Local kids in kindergarten through sixth grade have been learning the highlights of various subjects through engaging hands-on practices that are tailored to their interests for the past four weeks through the Summer Institute.

The Summer Institute is held annually by the Children’s Learning Center (CLC), an organization generally for the promotion of healthy learning to preschool students through the assistance and guidance of Shawnee State University (SSU)

Headteacher Amanda Hendrick explained that the summer institute runs four weeks and covers some of the exciting and fun aspects of learning that sometimes slips through the cracks of the regularly scheduled education year. This program is always just before the Shawnee State University Kids on Campus program, which is a similar program with a wider interest base for a larger audience.

The opportunity for more engaging lessons is important for young learners, because it gets them more interested in their education through hands-on activities and in a way that makes them want to learn.

The productivity of the program was highlighted this week when Derek Jones, SSU assistant professor of chemistry, worked with the children on a series of chemistry experiments and got them seeing the magic of science.
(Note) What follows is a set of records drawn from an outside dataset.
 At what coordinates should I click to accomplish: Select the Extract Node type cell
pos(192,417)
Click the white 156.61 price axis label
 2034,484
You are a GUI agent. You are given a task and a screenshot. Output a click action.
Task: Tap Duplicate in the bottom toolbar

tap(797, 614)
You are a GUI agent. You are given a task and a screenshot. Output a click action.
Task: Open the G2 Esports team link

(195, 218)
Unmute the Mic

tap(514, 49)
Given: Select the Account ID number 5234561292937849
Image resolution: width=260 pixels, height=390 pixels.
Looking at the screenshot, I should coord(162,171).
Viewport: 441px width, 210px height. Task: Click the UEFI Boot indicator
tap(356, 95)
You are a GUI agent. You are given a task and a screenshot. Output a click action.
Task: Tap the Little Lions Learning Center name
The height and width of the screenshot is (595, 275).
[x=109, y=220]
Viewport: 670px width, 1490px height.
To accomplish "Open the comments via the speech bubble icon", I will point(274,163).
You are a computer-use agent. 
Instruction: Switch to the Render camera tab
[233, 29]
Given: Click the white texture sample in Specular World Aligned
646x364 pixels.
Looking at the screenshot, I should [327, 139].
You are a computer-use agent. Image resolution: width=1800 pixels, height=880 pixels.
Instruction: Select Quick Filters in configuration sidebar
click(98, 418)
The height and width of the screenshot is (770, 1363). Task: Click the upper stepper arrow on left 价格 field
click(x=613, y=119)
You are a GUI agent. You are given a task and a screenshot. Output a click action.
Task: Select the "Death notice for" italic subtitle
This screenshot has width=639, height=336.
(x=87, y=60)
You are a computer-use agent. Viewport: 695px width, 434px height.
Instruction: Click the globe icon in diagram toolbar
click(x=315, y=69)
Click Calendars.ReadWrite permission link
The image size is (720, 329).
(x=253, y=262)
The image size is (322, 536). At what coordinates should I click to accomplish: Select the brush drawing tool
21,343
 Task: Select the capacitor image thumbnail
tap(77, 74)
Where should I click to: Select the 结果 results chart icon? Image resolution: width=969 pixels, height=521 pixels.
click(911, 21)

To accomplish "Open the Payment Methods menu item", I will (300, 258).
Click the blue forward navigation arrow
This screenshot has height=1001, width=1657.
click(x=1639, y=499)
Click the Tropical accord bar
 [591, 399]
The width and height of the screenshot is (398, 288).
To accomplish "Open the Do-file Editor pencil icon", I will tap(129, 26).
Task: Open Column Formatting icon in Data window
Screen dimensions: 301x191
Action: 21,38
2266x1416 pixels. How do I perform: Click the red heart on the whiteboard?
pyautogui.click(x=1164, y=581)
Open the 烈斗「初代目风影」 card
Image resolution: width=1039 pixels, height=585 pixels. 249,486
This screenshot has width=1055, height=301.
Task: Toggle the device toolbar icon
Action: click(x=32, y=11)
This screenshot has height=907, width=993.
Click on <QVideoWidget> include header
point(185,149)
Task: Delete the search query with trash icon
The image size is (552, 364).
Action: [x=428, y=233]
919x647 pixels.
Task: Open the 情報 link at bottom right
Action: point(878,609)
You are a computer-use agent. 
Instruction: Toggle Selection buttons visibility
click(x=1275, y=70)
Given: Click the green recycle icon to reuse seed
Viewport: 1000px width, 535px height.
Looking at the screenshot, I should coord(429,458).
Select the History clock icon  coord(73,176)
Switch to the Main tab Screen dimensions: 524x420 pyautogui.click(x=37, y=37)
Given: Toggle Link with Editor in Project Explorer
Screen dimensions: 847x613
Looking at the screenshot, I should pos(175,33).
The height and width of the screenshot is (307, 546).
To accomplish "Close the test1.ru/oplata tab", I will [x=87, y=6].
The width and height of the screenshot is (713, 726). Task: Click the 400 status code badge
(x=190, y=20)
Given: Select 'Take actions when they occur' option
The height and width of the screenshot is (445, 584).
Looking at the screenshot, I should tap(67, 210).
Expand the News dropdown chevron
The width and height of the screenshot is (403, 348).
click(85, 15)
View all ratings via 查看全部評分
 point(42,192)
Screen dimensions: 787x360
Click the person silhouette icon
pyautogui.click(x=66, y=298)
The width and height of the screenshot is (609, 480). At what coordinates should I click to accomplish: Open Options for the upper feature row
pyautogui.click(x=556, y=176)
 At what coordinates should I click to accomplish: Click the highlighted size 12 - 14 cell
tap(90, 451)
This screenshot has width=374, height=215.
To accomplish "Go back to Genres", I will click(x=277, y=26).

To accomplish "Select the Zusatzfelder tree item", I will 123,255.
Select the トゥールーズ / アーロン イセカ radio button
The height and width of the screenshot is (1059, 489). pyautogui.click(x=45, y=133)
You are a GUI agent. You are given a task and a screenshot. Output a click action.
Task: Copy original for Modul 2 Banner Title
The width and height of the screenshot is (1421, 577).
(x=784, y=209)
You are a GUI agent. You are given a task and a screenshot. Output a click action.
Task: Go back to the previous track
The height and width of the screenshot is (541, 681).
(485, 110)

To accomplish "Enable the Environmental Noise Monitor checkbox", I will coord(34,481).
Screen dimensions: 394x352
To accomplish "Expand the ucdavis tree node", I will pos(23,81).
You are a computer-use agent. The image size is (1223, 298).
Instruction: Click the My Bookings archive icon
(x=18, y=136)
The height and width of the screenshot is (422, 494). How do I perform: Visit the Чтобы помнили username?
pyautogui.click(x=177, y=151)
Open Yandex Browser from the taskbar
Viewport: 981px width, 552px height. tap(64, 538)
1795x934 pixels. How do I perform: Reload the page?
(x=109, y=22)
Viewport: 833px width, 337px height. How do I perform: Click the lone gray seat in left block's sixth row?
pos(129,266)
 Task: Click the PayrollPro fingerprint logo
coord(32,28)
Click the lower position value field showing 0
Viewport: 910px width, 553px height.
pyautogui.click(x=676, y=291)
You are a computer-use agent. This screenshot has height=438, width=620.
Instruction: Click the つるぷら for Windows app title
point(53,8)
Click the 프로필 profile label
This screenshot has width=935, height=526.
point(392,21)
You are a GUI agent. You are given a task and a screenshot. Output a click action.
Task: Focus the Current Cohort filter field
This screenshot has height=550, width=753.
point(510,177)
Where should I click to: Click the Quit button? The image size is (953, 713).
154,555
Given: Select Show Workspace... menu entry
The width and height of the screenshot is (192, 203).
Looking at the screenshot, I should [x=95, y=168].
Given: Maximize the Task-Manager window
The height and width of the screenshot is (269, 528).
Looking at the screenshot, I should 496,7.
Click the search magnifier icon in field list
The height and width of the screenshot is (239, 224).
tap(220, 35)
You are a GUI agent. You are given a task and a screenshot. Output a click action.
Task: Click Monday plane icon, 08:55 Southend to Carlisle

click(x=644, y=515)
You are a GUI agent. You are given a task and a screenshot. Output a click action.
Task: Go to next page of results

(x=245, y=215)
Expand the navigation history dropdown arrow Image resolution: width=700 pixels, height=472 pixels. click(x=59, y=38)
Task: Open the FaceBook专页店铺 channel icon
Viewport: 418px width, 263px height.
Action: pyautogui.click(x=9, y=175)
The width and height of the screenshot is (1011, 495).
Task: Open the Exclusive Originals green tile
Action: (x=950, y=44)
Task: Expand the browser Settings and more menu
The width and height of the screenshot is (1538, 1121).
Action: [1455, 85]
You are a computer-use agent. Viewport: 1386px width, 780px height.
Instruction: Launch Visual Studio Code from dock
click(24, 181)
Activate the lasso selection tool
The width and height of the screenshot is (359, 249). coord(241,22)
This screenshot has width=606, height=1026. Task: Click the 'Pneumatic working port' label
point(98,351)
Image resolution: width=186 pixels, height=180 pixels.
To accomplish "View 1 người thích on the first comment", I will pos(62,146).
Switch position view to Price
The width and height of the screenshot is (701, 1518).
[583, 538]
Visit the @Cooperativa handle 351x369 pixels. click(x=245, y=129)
“The kids were amazed, because understanding how science works is almost like magic to some of them,” Hendrick said. “Anytime I have an opportunity to get my kids interested in science, I jump at it. Derek Jones worked really well with kids of all ages understand what was going on and be excited by it. It was just great.”

There were many lessons for the kids to participate in, but both parties agreed the children were most excited to make homemade ice cream with liquid nitrogen.

“It is really important, especially for some of our more reluctant learners, to get the students in a lab setting and learning science at an earlier age, because it can be overwhelming and intimidating,” Hendrick said. “The younger these kids get to experience lessons in a lab, the easier they fit into the setting later on.”

Jones said this was the first time he has worked with local kids, but looks forward to doing something like it again.

“It was a great experience for everyone, including myself,” Jones said. “Anytime you can get kids interested in science is a good thing.”